Podiam estar vários dias sem falar e os motivos nem sempre eram óbvios. Às vezes era algo que João dizia e de que Mariana não gostava que a levava a fechar-se na sua concha. Outras vezes era um pedido que ficava por atender e a mágoa que sentia levava-a a “retirar-se”. Fisicamente continuava lá, muitas vezes respondendo ao essencial, mantendo a cordialidade. Do ponto de vista dos afetos a mudança era radical - «Como se fosse outra pessoa», afirmava João. Sentia-se castigado, desprezado e cada vez mais frágil. Com a passagem do tempo e as infrutíferas tentativas de reaproximação, a situação piorou. «A páginas tantas, eram mais as vezes em que eu desconhecia os motivos do amuo. Podia ser qualquer coisa. Bastava que eu me desviasse do que a minha mulher tinha pensado. Além disso, a duração do silêncio podia ser de semanas».
É difícil imaginar que haja
casais que possam estar semanas sem falar mas esta é a realidade de muitas
pessoas com quem tenho trabalhado. O tratamento do silêncio é uma forma de
abuso emocional que tem como objetivo impor a própria vontade. De resto, é
quase sempre assim quando falamos de violência emocional: a pessoa que pratica
os abusos (e que até pode estar convencida de que não há violência nos seus
atos) procura controlar o comportamento do companheiro desrespeitando-o.
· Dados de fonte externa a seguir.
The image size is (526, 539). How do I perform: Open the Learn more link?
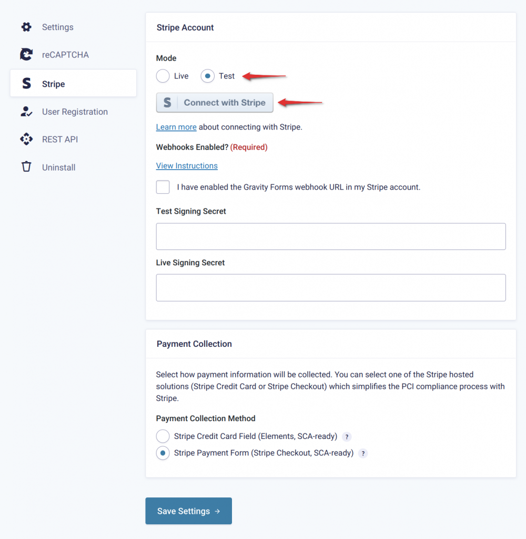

Não é por acaso que se ouve dizer que uma
relação feliz também é feita de desencontros e cedências. Quando a pessoa de
quem gostamos nos magoa, tem uma perspetiva muito diferente da nossa ou pura e
simplesmente não faz aquilo que esperávamos é normal que nos sintamos
frustrados. Momentaneamente temos o direito de sentir raiva e pode ser prudente
dizer «Preciso de um tempo sozinho(a)». De uma maneira geral, falo de uns 30
minutos até que a pessoa seja capaz de se acalmar e esteja disponível para
conversar. Quando isto acontece, aquilo que a pessoa mostra é:
«Estou triste/ magoado(a) contigo mas quero perceber aquilo que sentes
e quero que saibas o que eu sinto».
Está demasiado centrada nas suas
necessidades e utiliza a retirada dos gestos de afeto para castigar e impor a
sua vontade. Muitas vezes o amuo só desaparece depois de a sua vontade ser
satisfeita. E, mesmo assim, pode levar algum tempo até que a normalidade seja
resposta. O que importa é passar a mensagem:
«Se te desvias daquilo que eu espero de ti, castigo-te».
Se é alvo desta forma de abuso
emocional, saiba o que deve fazer:
- Tome consciência de que se trata de uma forma de desrespeito e NÃO tente uma reaproximação.
- Saia de cena. Mostre de forma clara que não vai ficar “ali” durante o castigo.
- Foque-se em qualquer atividade que lhe dê prazer e/ou permita que se distraia do foco de tensão. Vá ao cinema, faça desporto, saia com amigos.
- Quando o seu companheiro quiser voltar ao assunto que motivou o amuo, sinalize esta forma de abuso. Diga de forma clara «Não vou permitir que me desrespeites desta forma».
- Foque-se na sua recuperação. O abuso emocional deixa marcas profundas na autoestima. Procure ajuda especializada e obtenha ferramentas para identificar e dar resposta a todas as formas de abuso de que possa estar a ser alvo.
O tratamento do silêncio, bem como outras formas de violência emocional, não existe apenas nas relações amorosas. Muitas vezes está presente na relação entre pais e filhos, entre amigos ou em contexto profissional. Por se tratar tantas vezes de exercícios subtis de manipulação, pode ser difícil para a pessoa que esteja a ser alvo de abuso emocional identificar o problema. A ajuda psicoterapêutica é uma forma sólida de ganhar poder sobre a própria vida, impondo limites e resgatando a possibilidade de ser feliz.